- [Problem]:
Turn every line of the data below into a JSON list of strings, with one string per line and blank lines dropped.

-- start Extracted data --

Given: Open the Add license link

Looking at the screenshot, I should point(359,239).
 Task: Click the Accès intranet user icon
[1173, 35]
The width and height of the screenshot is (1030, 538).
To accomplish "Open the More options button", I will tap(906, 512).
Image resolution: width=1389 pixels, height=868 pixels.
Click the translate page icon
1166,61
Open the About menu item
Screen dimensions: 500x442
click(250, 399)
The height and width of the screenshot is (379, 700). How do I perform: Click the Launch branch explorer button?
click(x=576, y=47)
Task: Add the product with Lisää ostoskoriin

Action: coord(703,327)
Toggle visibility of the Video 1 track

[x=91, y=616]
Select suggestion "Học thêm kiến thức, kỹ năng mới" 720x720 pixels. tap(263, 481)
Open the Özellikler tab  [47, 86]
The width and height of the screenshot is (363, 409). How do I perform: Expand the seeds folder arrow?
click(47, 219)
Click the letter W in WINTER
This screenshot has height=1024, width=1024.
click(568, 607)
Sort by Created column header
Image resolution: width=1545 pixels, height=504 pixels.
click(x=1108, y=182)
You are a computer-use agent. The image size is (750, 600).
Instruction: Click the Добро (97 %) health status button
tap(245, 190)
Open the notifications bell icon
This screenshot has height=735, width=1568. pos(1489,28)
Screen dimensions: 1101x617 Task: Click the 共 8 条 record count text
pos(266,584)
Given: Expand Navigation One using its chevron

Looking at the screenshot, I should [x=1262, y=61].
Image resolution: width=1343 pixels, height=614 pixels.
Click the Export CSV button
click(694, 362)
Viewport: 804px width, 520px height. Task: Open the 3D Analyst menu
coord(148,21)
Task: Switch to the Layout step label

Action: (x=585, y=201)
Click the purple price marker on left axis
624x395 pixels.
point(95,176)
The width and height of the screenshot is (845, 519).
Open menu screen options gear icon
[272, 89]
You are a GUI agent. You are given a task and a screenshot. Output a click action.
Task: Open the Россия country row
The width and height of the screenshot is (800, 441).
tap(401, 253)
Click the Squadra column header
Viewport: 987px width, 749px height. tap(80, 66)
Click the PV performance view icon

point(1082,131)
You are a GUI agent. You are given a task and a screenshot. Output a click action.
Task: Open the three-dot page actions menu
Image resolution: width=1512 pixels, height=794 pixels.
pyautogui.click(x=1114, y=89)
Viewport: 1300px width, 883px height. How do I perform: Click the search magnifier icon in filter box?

-- end Extracted data --

- [Output]:
[
  "Given: Open the Add license link",
  "Looking at the screenshot, I should point(359,239).",
  " Task: Click the Accès intranet user icon",
  "[1173, 35]",
  "The width and height of the screenshot is (1030, 538).",
  "To accomplish \"Open the More options button\", I will tap(906, 512).",
  "Image resolution: width=1389 pixels, height=868 pixels.",
  "Click the translate page icon",
  "1166,61",
  "Open the About menu item",
  "Screen dimensions: 500x442",
  "click(250, 399)",
  "The height and width of the screenshot is (379, 700). How do I perform: Click the Launch branch explorer button?",
  "click(x=576, y=47)",
  "Task: Add the product with Lisää ostoskoriin",
  "Action: coord(703,327)",
  "Toggle visibility of the Video 1 track",
  "[x=91, y=616]",
  "Select suggestion \"Học thêm kiến thức, kỹ năng mới\" 720x720 pixels. tap(263, 481)",
  "Open the Özellikler tab  [47, 86]",
  "The width and height of the screenshot is (363, 409). How do I perform: Expand the seeds folder arrow?",
  "click(47, 219)",
  "Click the letter W in WINTER",
  "This screenshot has height=1024, width=1024.",
  "click(568, 607)",
  "Sort by Created column header",
  "Image resolution: width=1545 pixels, height=504 pixels.",
  "click(x=1108, y=182)",
  "You are a computer-use agent. The image size is (750, 600).",
  "Instruction: Click the Добро (97 %) health status button",
  "tap(245, 190)",
  "Open the notifications bell icon",
  "This screenshot has height=735, width=1568. pos(1489,28)",
  "Screen dimensions: 1101x617 Task: Click the 共 8 条 record count text",
  "pos(266,584)",
  "Given: Expand Navigation One using its chevron",
  "Looking at the screenshot, I should [x=1262, y=61].",
  "Image resolution: width=1343 pixels, height=614 pixels.",
  "Click the Export CSV button",
  "click(694, 362)",
  "Viewport: 804px width, 520px height. Task: Open the 3D Analyst menu",
  "coord(148,21)",
  "Task: Switch to the Layout step label",
  "Action: (x=585, y=201)",
  "Click the purple price marker on left axis",
  "624x395 pixels.",
  "point(95,176)",
  "The width and height of the screenshot is (845, 519).",
  "Open menu screen options gear icon",
  "[272, 89]",
  "You are a GUI agent. You are given a task and a screenshot. Output a click action.",
  "Task: Open the Россия country row",
  "The width and height of the screenshot is (800, 441).",
  "tap(401, 253)",
  "Click the Squadra column header",
  "Viewport: 987px width, 749px height. tap(80, 66)",
  "Click the PV performance view icon",
  "point(1082,131)",
  "You are a GUI agent. You are given a task and a screenshot. Output a click action.",
  "Task: Open the three-dot page actions menu",
  "Image resolution: width=1512 pixels, height=794 pixels.",
  "pyautogui.click(x=1114, y=89)",
  "Viewport: 1300px width, 883px height. How do I perform: Click the search magnifier icon in filter box?"
]